-- SOURCE DATA follows --
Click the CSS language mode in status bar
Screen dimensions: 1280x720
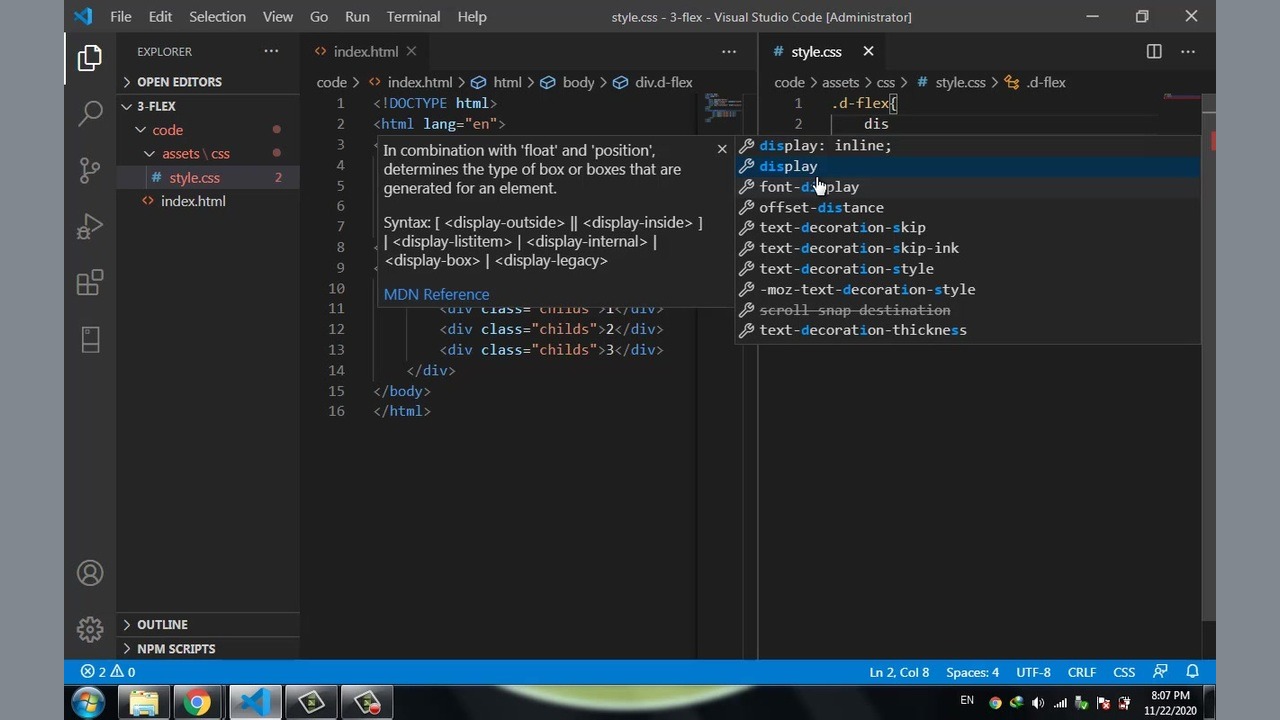coord(1124,672)
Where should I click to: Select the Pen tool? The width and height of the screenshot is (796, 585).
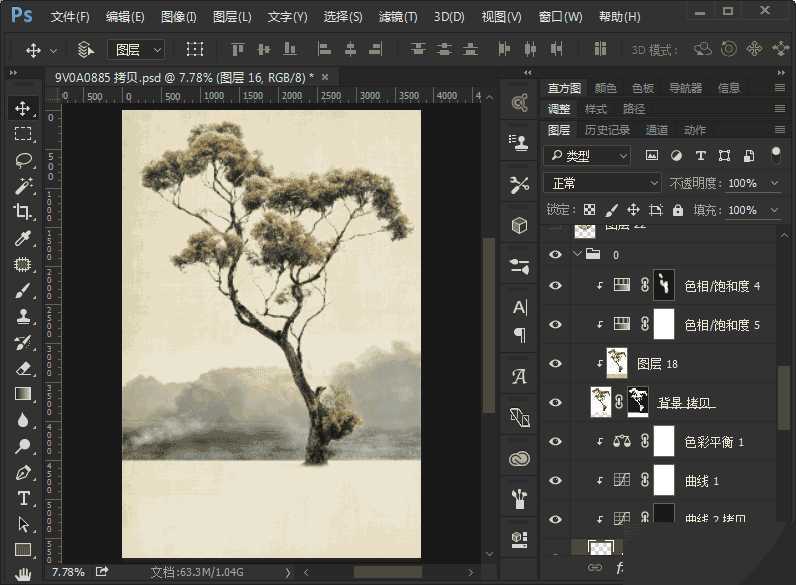pyautogui.click(x=23, y=472)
-- SOURCE DATA concluded --
PROBLEM DESCRIPTION ▸
Where a line contains "Where should I", begin there and set down exactly each line through the end of the data above, omitting any pictures.

ANSWER SECTION ▸
Where should I click to: Select the Pen tool? The width and height of the screenshot is (796, 585).
pyautogui.click(x=23, y=472)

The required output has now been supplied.